Out of pure curiosity, she spent the following three years acting as “bait” for scammers. To find them, Thatiana accessed the stolen image bank of the U.S. Army and began searching for profiles using those photos on Instagram. On her own profile she archived photos of her daughter, pretended to be divorced and assumed a new persona. “I used the same profile because, since I am an artist, they thought I had money. It was part of the disguise,” she says.

The artist took the experiment far, dressing up as a fictional version of herself and maintaining relationships with some of these men for periods ranging from three weeks to six months. “My trick was to pretend to be in love, play along and see how far these men would go. Many disappeared quickly. I believe it is because they wanted to carry out the scam as soon as possible and then found another victim.”

She says the process became emotionally exhausting. “I remember spending days sending voice notes in English, in which I had to sound very in love. I invented many lies to sustain those ‘relationships,’ which demanded a lot from me and from my body.”

Love Dies More of Indigestion Than of Hunger

Curiosity soon turned into work, and led Thatiana to turn the romance scam into art. The result of these three years of field research is the exhibition “Love Dies More of Indigestion Than of Hunger,” on view at the Pinacoteca of São Bernardo do Campo, in the São Paulo metropolitan region, through June 29.

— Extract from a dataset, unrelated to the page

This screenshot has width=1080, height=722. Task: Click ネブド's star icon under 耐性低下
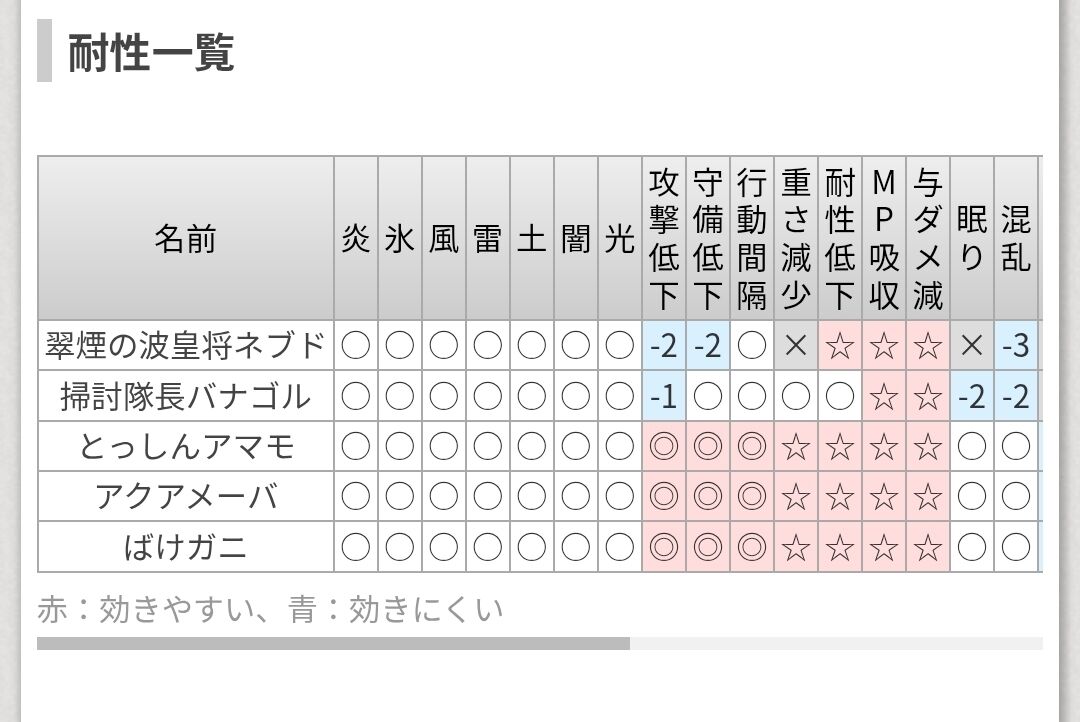[840, 345]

The show brings together 18 works divided among photographs, videos, performances and installations that expose the existence of the crime, the scammers’ tactics and the pain left with the women who become victims. Drawing on irony, Thatiana re-signifies the pink aesthetic and Valentine’s Day imagery as provocation and repulsion.

The result is a denunciation of the psychological and patrimonial violence made possible by the social pressure that women should primarily aspire to a relationship. Not just any relationship, but a romantic, “fairy-tale” love in which they are to be rescued and protected by a man.

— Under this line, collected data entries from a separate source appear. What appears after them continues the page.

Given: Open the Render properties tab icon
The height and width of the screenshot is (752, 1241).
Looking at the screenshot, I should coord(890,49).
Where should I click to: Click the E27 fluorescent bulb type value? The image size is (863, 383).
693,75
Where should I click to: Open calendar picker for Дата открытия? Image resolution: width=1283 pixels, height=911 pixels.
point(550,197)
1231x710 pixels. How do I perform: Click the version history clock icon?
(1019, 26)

That denunciation, laced with mockery and humor, materializes in works such as Explosion of Love, in which 30 teddy bears in straitjackets hold a red grenade; in a series featuring a giant teddy bear called Ronaldo; and in Era Para Ser Doce, a glass house filled with 700 medicine capsules, each containing a phrase a scammer said to Thatiana. Ironically, many of those phrases include Bible verses or references to God.

The bitterness comes not only from her own indignation but from the many conversations she also held with victims of romance scams. “The scams are extensive and affect them psychologically: they create a fairy tale, say they have a beautiful house in the United States, that they are waiting for a princess. No one asks for money overnight.”

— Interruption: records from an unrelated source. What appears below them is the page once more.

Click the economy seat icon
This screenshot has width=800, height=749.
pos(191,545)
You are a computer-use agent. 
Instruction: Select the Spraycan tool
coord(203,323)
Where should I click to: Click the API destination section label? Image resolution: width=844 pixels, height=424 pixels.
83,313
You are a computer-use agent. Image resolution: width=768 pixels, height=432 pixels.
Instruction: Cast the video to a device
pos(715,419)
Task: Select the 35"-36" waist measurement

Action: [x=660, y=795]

“I do not want a victim of this scam to feel blamed, but I believe this can be a space for healing or for exposing their pain. Frequently, these women are discredited and dismissed as naive for falling for this scam,” she says.

This kind of emotional and financial fraud has major impacts worldwide, including in Brazil. Data from 2023 by the hub Era Golpe, Não Amor, which supports victims of financial scams in romantic relationships, found that 4 in 10 Brazilian women have been victims or know someone who was. Another survey commissioned by Marie Claire and conducted by Toluna in October 2023 shows that 1 in 3 women have interacted with fake profiles using another identity and story to attract them. For 20% of those women, the person behind the profile asked for financial favors or money and then disappeared.

With the exhibition, Thatiana aims to make visible a pain that is not always addressed as it should be: seriously and without ridiculing the victims.

“Art is not separated from reality and sometimes touches places that are not so beautiful. I understand that, by speaking about violence, art also speaks about our lives. Through these works, I feel as if I have in some way been vindicating the women who were victims, a poetic revenge.”